[What the exercise asks] Check each line of the material that follows, and copy those holding the string "agent".
Start of Stored data
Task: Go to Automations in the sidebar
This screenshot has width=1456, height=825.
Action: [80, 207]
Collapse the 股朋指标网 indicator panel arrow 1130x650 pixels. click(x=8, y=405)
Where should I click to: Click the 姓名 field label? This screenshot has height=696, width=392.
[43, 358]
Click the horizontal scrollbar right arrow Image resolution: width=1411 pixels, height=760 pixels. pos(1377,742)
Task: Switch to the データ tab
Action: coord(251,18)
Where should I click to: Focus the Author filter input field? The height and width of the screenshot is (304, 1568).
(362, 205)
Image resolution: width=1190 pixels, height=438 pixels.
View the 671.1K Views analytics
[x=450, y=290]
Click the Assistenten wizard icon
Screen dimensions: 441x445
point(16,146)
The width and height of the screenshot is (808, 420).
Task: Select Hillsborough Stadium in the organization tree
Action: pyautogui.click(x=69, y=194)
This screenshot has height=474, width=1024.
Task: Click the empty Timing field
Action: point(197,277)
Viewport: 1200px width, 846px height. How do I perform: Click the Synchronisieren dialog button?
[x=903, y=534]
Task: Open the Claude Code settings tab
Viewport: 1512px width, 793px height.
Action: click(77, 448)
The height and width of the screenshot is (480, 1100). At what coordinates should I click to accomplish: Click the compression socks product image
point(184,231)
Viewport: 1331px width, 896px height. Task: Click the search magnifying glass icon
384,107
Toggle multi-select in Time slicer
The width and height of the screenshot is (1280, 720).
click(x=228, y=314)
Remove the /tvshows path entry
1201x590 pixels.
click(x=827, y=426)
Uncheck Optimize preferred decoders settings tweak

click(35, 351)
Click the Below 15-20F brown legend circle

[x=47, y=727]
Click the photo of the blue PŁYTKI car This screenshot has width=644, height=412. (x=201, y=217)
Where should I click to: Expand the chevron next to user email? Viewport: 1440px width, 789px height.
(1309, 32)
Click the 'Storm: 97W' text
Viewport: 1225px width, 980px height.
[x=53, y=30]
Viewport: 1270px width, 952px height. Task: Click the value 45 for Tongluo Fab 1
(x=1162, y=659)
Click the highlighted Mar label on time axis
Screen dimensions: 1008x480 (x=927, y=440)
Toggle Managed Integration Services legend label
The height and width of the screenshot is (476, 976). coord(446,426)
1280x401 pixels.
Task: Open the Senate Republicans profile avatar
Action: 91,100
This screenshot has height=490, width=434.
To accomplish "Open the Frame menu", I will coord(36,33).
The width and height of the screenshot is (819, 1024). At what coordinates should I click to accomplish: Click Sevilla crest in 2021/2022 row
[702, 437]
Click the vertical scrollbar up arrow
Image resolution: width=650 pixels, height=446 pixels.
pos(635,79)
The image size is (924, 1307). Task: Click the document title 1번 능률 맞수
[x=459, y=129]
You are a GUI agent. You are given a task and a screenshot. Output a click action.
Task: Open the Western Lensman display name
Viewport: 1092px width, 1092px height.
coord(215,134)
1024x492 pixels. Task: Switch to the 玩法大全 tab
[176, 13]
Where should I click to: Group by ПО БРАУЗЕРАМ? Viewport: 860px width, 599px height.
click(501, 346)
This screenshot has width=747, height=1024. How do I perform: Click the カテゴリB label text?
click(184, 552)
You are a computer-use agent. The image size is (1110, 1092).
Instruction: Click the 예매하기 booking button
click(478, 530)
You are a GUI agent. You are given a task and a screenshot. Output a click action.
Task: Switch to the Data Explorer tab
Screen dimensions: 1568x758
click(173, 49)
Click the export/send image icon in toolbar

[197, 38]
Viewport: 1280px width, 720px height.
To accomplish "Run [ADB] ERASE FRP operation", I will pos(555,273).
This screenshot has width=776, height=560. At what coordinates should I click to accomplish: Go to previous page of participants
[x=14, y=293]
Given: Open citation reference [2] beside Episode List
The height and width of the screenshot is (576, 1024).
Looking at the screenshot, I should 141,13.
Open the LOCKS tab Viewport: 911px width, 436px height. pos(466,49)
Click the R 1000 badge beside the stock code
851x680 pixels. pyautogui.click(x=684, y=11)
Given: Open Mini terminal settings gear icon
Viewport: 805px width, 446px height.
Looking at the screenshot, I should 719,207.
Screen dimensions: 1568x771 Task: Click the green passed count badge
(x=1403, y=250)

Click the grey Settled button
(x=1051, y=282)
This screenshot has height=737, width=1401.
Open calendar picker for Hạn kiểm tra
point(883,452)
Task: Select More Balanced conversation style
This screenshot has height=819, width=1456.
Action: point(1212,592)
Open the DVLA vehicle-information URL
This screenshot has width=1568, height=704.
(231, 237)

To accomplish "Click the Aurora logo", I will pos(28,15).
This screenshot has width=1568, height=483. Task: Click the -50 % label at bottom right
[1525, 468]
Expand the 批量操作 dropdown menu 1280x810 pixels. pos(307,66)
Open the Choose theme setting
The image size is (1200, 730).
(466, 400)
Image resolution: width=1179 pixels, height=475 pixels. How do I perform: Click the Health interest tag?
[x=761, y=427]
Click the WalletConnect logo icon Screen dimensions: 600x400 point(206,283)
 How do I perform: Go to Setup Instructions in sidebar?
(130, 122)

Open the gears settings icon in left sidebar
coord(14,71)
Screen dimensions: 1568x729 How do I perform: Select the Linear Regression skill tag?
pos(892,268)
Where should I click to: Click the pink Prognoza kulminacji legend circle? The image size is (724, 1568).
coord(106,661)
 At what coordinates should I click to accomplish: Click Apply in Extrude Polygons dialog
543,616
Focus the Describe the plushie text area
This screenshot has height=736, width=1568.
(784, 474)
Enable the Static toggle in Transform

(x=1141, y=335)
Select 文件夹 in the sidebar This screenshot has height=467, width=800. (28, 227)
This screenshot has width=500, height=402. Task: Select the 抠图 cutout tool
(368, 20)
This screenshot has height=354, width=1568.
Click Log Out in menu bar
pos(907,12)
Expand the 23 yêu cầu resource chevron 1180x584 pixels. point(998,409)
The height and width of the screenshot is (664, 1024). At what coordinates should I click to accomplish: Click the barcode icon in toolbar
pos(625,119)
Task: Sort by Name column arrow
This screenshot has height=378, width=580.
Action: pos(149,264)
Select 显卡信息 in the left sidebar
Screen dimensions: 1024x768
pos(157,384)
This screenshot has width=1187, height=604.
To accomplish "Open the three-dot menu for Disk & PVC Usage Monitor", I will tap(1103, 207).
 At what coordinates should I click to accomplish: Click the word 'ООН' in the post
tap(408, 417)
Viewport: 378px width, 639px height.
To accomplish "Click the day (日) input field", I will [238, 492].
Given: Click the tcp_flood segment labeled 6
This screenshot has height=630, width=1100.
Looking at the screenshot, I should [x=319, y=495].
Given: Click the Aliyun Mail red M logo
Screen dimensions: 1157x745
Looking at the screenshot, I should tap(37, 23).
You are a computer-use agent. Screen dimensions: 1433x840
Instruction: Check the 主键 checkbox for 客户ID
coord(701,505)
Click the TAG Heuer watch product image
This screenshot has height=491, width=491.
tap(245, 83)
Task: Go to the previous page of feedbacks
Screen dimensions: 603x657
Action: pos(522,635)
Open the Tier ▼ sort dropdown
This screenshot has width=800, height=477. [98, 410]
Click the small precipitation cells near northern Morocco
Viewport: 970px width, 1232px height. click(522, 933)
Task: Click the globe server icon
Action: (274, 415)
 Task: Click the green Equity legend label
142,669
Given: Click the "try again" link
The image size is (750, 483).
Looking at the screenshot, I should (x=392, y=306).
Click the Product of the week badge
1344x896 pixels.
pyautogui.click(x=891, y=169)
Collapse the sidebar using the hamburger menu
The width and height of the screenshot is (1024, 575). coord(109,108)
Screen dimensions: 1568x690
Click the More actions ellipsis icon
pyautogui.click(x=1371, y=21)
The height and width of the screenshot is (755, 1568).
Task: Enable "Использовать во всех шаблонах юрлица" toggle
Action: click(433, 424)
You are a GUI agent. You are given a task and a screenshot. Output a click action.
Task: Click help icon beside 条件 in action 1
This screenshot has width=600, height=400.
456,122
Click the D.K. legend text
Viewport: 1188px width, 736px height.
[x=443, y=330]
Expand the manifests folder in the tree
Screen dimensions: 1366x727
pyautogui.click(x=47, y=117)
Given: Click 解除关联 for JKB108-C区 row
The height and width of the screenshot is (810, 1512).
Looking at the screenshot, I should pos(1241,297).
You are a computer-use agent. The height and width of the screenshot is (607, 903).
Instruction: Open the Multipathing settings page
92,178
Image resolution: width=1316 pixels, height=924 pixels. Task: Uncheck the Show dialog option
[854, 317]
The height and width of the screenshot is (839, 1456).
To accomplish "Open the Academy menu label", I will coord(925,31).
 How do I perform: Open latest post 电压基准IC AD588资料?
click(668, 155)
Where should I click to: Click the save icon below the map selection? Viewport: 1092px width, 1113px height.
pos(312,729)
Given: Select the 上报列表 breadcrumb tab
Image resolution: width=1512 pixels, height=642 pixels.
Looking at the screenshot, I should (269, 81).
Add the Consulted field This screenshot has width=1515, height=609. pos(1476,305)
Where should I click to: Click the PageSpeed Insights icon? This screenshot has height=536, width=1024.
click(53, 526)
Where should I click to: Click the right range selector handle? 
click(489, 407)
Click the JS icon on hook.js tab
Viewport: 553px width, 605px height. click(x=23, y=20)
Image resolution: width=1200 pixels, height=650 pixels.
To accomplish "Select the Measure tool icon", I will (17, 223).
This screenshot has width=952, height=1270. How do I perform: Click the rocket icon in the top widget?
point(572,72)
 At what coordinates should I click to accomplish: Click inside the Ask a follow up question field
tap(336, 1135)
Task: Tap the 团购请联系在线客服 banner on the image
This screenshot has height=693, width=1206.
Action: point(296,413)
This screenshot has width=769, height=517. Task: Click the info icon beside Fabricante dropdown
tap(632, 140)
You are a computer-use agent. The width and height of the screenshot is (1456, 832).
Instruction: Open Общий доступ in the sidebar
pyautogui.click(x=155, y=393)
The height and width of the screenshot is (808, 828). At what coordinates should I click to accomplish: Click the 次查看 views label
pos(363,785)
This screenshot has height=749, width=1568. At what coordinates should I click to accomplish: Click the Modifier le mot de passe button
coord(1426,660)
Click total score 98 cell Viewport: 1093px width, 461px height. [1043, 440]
End of Stored data
[Solution to this task]
You are a GUI agent. You are given a task and a screenshot. Output a click action.
You are a computer-use agent. The image size is (1110, 1092).
You are a GUI agent. You are given a task and a screenshot. Output a click action.
You are a computer-use agent. Screen dimensions: 1433x840
You are a GUI agent. You are given a task and a screenshot. Output a click action.
You are a computer-use agent. The height and width of the screenshot is (607, 903).
You are a computer-use agent. The width and height of the screenshot is (1456, 832).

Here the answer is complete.